Jakarta, Aktual.com — Badan Koordinasi Penanaman Modal (BKPM) menawarkan investasi di bidang industri film kepada para pengusaha Tiongkok, untuk memajukan industri perfilman nasional.
“Kami membuka kepemilikan asing dalam industri film sebesar 100 persen, guna mendukung industri kreatif di Indonesia,” kata Kepala BKPM Franky Sibarani pada Forum Bisnis Investasi Indonesia di Beijing, Kamis (10/3).
Ia menambahkan, “Indonesia memiliki populasi terbesar keempat dunia, sekitar 250 juta orang. Namun, jumlah bioskop kami hanya 1.100. Kami ingin memiliki lebih banyak film.”
Pemerintah merevisi daftar negatif investasi dan membuka 100 persen investasi asing dalam industri perfilman.

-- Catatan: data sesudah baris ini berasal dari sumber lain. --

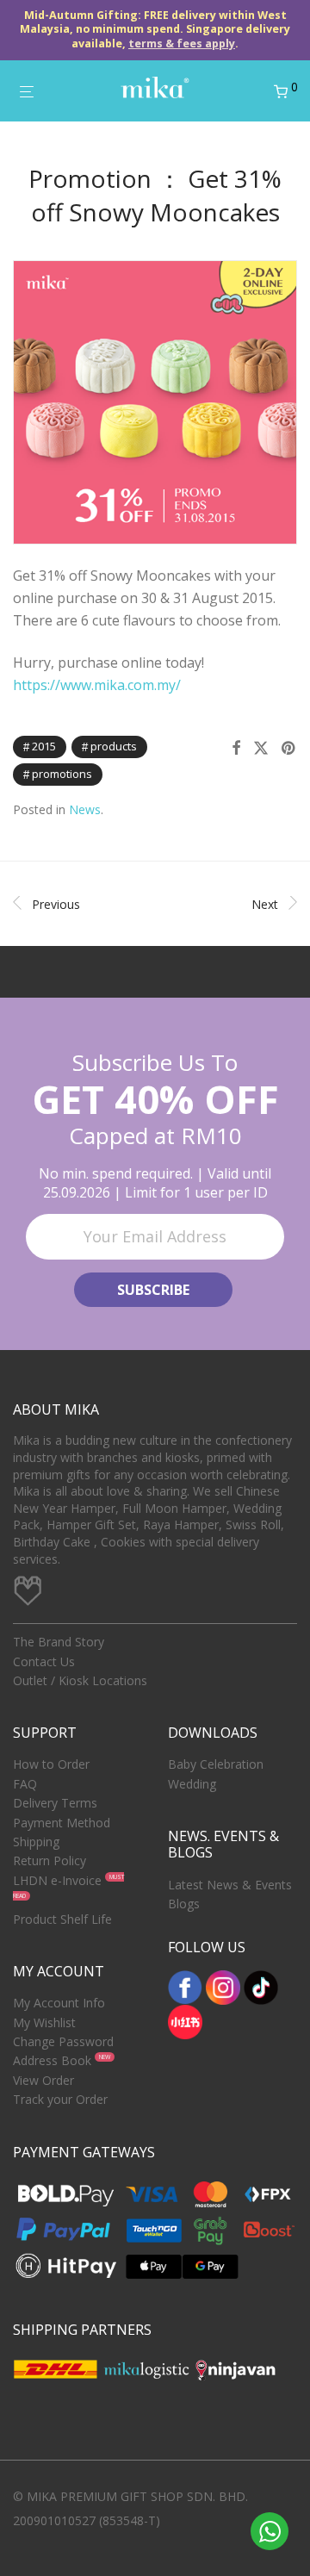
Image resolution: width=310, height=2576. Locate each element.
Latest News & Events (230, 1884)
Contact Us (44, 1661)
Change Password (63, 2041)
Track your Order (60, 2099)
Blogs (184, 1903)
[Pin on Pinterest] (289, 748)
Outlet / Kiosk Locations (80, 1680)
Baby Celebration (216, 1764)
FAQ (25, 1784)
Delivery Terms (55, 1803)
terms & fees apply (181, 43)
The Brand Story (58, 1641)
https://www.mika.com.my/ (97, 684)
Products (113, 746)
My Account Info (59, 2002)
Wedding (192, 1784)
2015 (44, 746)
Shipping (36, 1841)
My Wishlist (44, 2022)
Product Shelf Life (62, 1919)
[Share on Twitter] (261, 748)
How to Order (51, 1764)
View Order (43, 2080)
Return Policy (49, 1860)
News (85, 809)
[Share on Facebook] (236, 748)
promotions (62, 773)
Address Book (52, 2060)
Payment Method (61, 1822)
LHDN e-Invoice (57, 1880)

Kebijakan itu meliputi pembuatan, peredaran atau distribusi, eksibisi atau bioskop, yang dimasukkan dalam kajian revisi Peraturan Presiden No 39 tahun 2014 tentang Daftar Bidang Usaha yang Tertutup dan Bidang Usaha yang Terbuka dengan persyaratan di Bidang Penanaman Modal.
Sebelumnya, Peraturan Presiden (Perpres) Nomor 39 Tahun 2014 tentang Daftar Bidang Usaha yang Tertutup dan Bidang Usaha yang Terbuka dengan Persyaratan di Bidang Penanaman Modal menyebutkan, industri perfilman masuk ke dalam kelompok pariwisata dan ekonomi kreatif.
Di subbidang jasa teknik film kategori studio pengambilan gambar, laboratorium pengolahan, sarana pengisian suara, dan pencetakan dan/atau penggadaian film, investasi asing diperbolehkan 49 persen.
Untuk sarana pengambilan gambar, penyuntingan, dan pemberian teks, wajib 100 persen kepemilikan dalam negeri. Begitu juga kepemilikan untuk subbidang usaha pembuatan, pengedaran, dan pertunjukan film, seperti ekshibisi, wajib 100 persen dalam negeri.
Ketika dikonfirmasi tentang adakah yang sudah berminat, Franky mengatakan, “hingga kini baru Korea Selatan yang menyatakan minatnya. Amerika Serikat masih akan mendalami kebijakan itu.”
Terkait prosentase kepemilikan asing hingga 100 persen, ia mengatakan, “meski kami buka 100 persen, namun ada ketentuan bahwa asing harus tetap mengedepankan film nasional sebesar 60 persen. Lebih bagus, jika film kita dapat pula diekspor.”
Franky mengatakan industri film Indonesia harus berkembang lebih profesional, termasuk dalam penggarapan dan distribusinya menggunakan teknologi modern sehingga mampu bersaing dengan industri film asing.
“Jika industri film kita sudah maju, harusnya sudah terjadi sejak beberapa tahun lalu. Mengapa baru sekarang. Jadi, kita butuh investor untuk memajukan industri film nasional, kalau bisa hingga berorientasi ekspor,” tuturnya.
Industri Film Tiongkok Industri film Tiongkok tumbuh cukup baik di negaranya. Pendapatan “box office” Tiongkok tahun lalu meningkat sebesar 36 persen, yaitu 4,77 miliar dolar AS. Hal tersebut didukung kesuksesan penjualan tiket baik film domestik maupun Hollywood.
Menurut angka yang dirilis pada 1 Januari lalu oleh Administrasi Negara urusan Pers, Publikasi, Radio, Film dan Televisi (SAPPRFT), produksi film lokal sendiri dapat meraup 2,6 miliar dolar AS 2014.
Meski berhasil menyumbang separuh kesuksesan, tapi secara produksi, industri film Tiongkok menurun. Pada 2014, Tiongkok memproduksi sebanyak 618 film, menurun dibanding 2013 yang memproduksi sekitar 638 film. Ketika dijual di luar negeri, total keseluruhan film Tiongkok pun hanya mampu meraup 304 miliar dolar AS pada tahun tersebut.
Menurut pendapat para kritikus, aturan sensor ketat China yang melarang semua film yang dianggap sensitif secara politis-lah yang telah menumpulkan daya tarik film lokal di mata dunia.